This is a sub-article to Białystok
Białystok has a wide variety of media outlets serving the city and surrounding region. There are two locally published daily newspapers, Gazeta Współczesna  (36.3% market share)  and Kurier Poranny (20.3% market share). In addition two national papers have local bureaus. There are a number of national and locally produced television and radio channels available both over-the-air from the nearby RTCN Białystok (Krynice) Mast, the seventh highest structure in Poland, in addition to transmitter sites within the city. There is also a cable television system available within the city. The city has two campus radio stations; Radiosupeł at the Medical University of Białystok and Radio Akadera at the Białystok Technical University.

Newspapers
There are two major newspapers covering the city:
 Gazeta Współczesna; a daily paper with a 36.3% market share
 Kurier Poranny; a daily paper with a 20.3% market share

In addition, there are a number of national newspapers which cover events in the city:
 Rzeczpospolita; a daily paper published in Warsaw
 Gazeta Wyborcza; a daily paper published in Warsaw, but with a bureau in the city and a local edition, (Gazeta Wyborcza Białystok)
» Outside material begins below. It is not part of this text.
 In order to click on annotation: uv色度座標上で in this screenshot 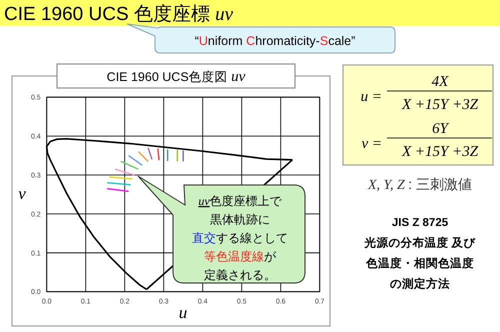, I will do `click(240, 201)`.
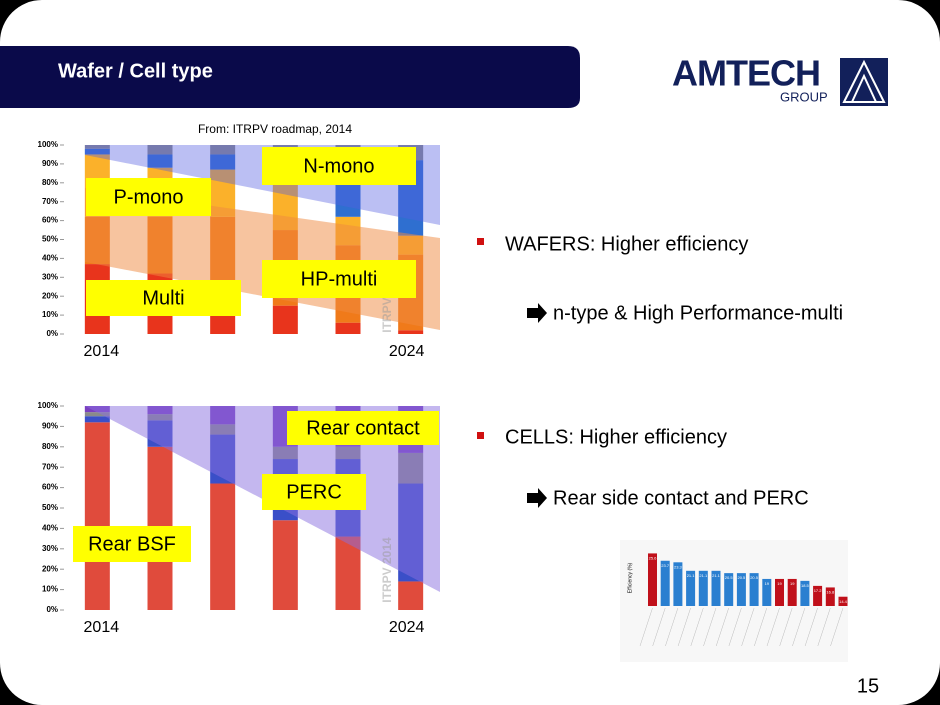 Image resolution: width=940 pixels, height=705 pixels. I want to click on y-tick-label: 90%, so click(50, 426).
There are a number of weekly newspapers covering the city:
 Teraz Białystok; a weekly paper in Polish
 Niva; a weekly paper in Belarusian language
 Czasopis; a weekly paper in Belarusian language
 Przegląd Prawosławny;a monthly magazine discussing Orthodox issues

Television
A number of national and regional channels are available both over-the-air from the nearby RTCN Białystok (Krynice) Mast, the seventh highest structure in Poland, and on cable television: 
 TVP1, Telewizja Polska S.A.; The primary channel of Poland's national public broadcaster.
 TVP2, Telewizja Polska S.A.; An entertainment channel of Poland's national public broadcaster.
 TVP Info/TVP Białystok, Telewizja Polska S.A.; A channel of Poland's national public broadcaster focusing on the regions of Poland. Locally created programming is generated in Białystok.
 Telewizja Jard (dawniej Białostocka Telewizja Miejska - BTM) 
 Podlaska Telewizja (PTV); A privately owned, regional cable channel.

Radio
A number of radio stations are available in the city:
Polskie Radio Program I from Polskie Radio S.A.
Polskie Radio Program III from Polskie Radio S.A.
Białoruskie Radio Racja from Białoruskie Centrum Informacyjne Sp. z o.o.
Polskie Radio Białystok from Regionalna Rozgłośnia w Białymstoku "Radio Białystok" S.A.
RMF FM from Radio Muzyka Fakty Sp. z o.o.
Radio Maryja from the Warsaw Province of the Congregation of the Most Holy Redeemer
Radio ZET from Radio ZET Sp. z o.o.
Radio Jard
Radio Jard II
Radio Eska Białystok – 90,6 FM
Radio VOX FM Białystok – 103,3 MHz
Radio Złote Przeboje - 101,0 MHz
Radio Orthodoxia
Radiosupeł (a Campus radio station at Medical University of Białystok)
Radio Akadera (a Campus radio station at Białystok Technical University) 87,7 MHz 
“Akadera” -  BTU  Radio Station  is a university radio station established in 1964  covering the city of Białystok and the area of 50 km around it. The program of the Station focuses, first of all, on university students and their environment. The Station’ s journalists pay great attention to city life issues especially those concerning young people. “Akadera” Radio program is created by  professional staff in cooperation with student journalists from Bialystok's universities and colleges. It is a commercial station and has been fully licensed since 1994. In 2003 it became a member of a nationwide association of “Polish Academic Radio Stations” embracing all the licensed university radio stations.